■ **Estratto**
_ _ _ _
LA CORTE SUPREMA DI CASSAZIONE

SEZIONE SESTA CIVILE

SOTTOSEZIONE T

Composta dagli Ill.mi Sigg.ri Magistrati:

Dott. IACOBELLIS Marcello – Presidente –

Dott. IOFRIDA Giulia – rel. Consigliere –

Dott. CRUCITTI Roberta – Consigliere –

Dott. CONTI Roberto Giovanni – Consigliere –

Dott. SOLAINI Luca – Consigliere –

ha pronunciato la seguente:

ORDINANZA

sul ricorso 15116/2016 proposto da:

AGENZIA DELLE ENTRATE, in persona del Direttore pro tempore,

elettivamente domiciliata in ROMA, VIA DEI PORTOGHESI 12, presso

l’AVVOCATURA GENERALE DELLO STATO, che la rappresenta e difende ope

legis;

– ricorrente –

contro

(OMISSIS) IN FALLIMENTO SRL, in persona dei legale rappresentante,

C.G., elettivamente domiciliati in ROMA, SALITA DI SAN

NICOLA DA TOLENTINO 1/B, presso lo studio dell’avvocato DOMENICO

NASO, che li rappresenta e difende;

– controricorrenti –

avverso la sentenza n. 2692/2015 della COMMISSIONE TRIBUTARIA

REGIONALE della PUGLIA SEZIONE DISTACCATA di FOGGIA, depositata il

15/12/2015;

udita la relazione della causa svolta nella Camera di consiglio non

partecipata del 07/06/2017 dal Consigliere Dott. GIULIA IOFRIDA.
_ _ _ _
■ **Istruzioni di lavoro**
A - Traduci in inglese questa frase dell'estratto: «udita la relazione della causa svolta nella Camera di consiglio non partecipata del 07/06/2017 dal Consigliere Dott. GIULIA IOFRIDA.»
B - Secondo l'estratto, contro quale sentenza è stato proposto il ricorso?
Per svolgere questo lavoro non occorre consultare le voci.

■ **Voci**
_ _ _ _
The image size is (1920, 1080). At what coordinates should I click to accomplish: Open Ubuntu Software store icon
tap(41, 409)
_ _ _ _
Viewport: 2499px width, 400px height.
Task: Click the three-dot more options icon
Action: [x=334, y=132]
_ _ _ _
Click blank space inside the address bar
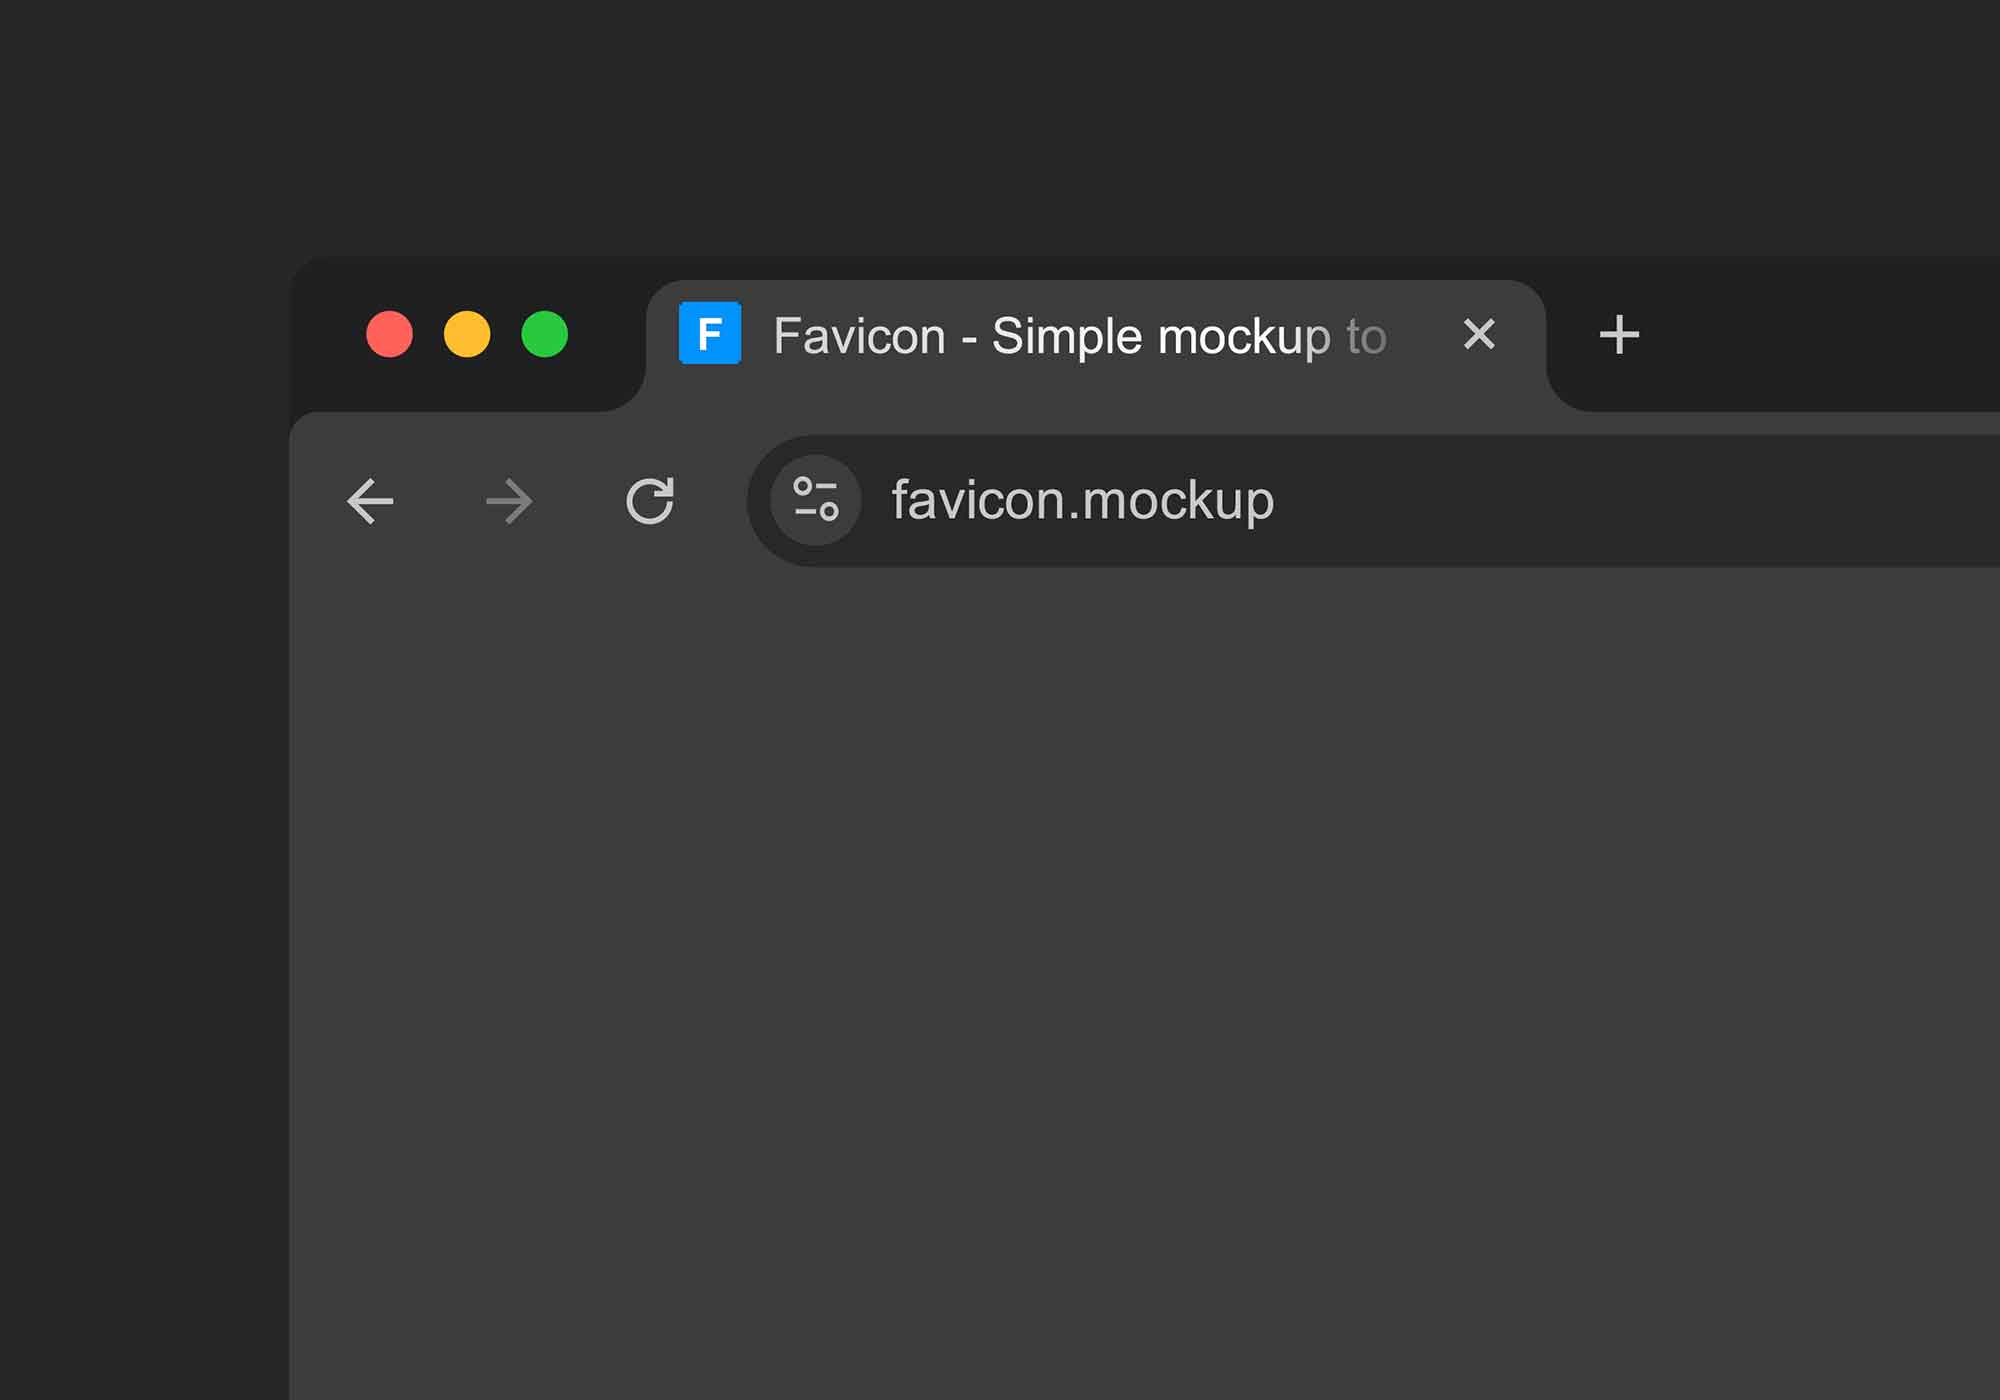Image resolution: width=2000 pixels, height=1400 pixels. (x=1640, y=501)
_ _ _ _
■ **Risposte attese**
A - Having heard the report on the case presented by Judge Dr. GIULIA IOFRIDA in the chambers session of 07/06/2017, held without the participation of the parties.

B - Contro la sentenza n. 2692/2015 della Commissione Tributaria Regionale della Puglia, Sezione distaccata di Foggia, depositata il 15/12/2015.